START Given records
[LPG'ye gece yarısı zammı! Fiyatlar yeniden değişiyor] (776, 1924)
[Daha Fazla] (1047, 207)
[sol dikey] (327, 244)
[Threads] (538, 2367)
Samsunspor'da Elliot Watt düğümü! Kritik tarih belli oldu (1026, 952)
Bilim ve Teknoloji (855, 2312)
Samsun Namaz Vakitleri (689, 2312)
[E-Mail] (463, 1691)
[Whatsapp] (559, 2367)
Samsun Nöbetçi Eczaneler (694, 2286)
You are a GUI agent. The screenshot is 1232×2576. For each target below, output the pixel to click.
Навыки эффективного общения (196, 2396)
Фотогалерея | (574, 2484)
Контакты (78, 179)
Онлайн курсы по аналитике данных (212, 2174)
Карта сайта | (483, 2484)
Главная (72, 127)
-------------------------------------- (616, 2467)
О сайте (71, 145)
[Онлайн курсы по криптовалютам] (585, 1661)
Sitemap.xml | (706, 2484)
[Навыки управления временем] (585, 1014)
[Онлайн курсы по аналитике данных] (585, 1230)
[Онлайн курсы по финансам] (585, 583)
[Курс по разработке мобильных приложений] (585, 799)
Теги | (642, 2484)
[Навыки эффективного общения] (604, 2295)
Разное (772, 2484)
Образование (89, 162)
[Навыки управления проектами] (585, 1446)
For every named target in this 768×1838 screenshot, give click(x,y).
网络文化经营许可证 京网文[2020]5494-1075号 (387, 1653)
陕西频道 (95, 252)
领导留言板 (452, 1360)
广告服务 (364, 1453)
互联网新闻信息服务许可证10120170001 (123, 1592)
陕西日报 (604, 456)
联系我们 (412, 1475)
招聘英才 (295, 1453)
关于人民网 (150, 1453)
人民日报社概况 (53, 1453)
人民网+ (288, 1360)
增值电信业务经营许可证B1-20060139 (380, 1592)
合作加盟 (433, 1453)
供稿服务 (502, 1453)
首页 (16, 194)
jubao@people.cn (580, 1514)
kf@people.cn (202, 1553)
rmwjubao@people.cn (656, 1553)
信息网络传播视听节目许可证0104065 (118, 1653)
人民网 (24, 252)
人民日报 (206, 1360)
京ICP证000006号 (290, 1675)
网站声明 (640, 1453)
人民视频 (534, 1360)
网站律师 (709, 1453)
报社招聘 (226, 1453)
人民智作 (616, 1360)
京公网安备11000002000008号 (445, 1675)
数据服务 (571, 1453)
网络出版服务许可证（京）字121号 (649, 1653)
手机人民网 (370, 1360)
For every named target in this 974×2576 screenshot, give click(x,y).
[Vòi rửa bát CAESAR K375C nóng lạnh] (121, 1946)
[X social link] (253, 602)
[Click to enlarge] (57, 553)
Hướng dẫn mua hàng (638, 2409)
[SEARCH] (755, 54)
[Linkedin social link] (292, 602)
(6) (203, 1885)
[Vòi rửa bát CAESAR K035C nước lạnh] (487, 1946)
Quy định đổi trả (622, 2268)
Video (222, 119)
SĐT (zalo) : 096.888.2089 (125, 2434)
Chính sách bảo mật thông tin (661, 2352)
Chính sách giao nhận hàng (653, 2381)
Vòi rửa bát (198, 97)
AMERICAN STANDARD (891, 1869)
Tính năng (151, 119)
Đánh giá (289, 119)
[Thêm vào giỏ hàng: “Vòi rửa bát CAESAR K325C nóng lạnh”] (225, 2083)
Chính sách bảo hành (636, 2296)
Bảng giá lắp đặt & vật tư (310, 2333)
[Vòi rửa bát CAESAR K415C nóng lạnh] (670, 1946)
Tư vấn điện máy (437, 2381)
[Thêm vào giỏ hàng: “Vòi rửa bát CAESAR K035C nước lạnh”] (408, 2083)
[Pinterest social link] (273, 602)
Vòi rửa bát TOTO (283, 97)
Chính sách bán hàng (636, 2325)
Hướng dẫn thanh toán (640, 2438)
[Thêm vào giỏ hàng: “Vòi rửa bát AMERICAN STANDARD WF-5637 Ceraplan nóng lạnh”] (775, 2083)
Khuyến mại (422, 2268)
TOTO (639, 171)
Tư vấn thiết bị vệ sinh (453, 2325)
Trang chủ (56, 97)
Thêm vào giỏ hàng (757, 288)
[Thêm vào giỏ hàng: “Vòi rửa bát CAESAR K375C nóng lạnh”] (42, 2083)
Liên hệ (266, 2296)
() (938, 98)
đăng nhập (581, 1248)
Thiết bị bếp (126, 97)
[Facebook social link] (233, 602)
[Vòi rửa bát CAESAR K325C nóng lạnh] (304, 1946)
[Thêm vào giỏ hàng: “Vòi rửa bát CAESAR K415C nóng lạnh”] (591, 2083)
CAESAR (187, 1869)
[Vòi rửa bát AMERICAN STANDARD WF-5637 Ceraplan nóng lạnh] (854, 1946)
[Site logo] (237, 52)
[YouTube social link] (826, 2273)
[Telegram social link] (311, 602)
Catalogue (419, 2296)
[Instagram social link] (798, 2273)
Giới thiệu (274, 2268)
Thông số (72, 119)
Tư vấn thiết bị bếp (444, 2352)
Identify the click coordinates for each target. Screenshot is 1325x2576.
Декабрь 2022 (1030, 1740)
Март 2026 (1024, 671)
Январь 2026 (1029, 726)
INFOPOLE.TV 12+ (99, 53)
END Given records
*Exercise prompt*
How many lines in the material contain the string "Онлайн"? Reply with the number and nothing else.

*Output*
4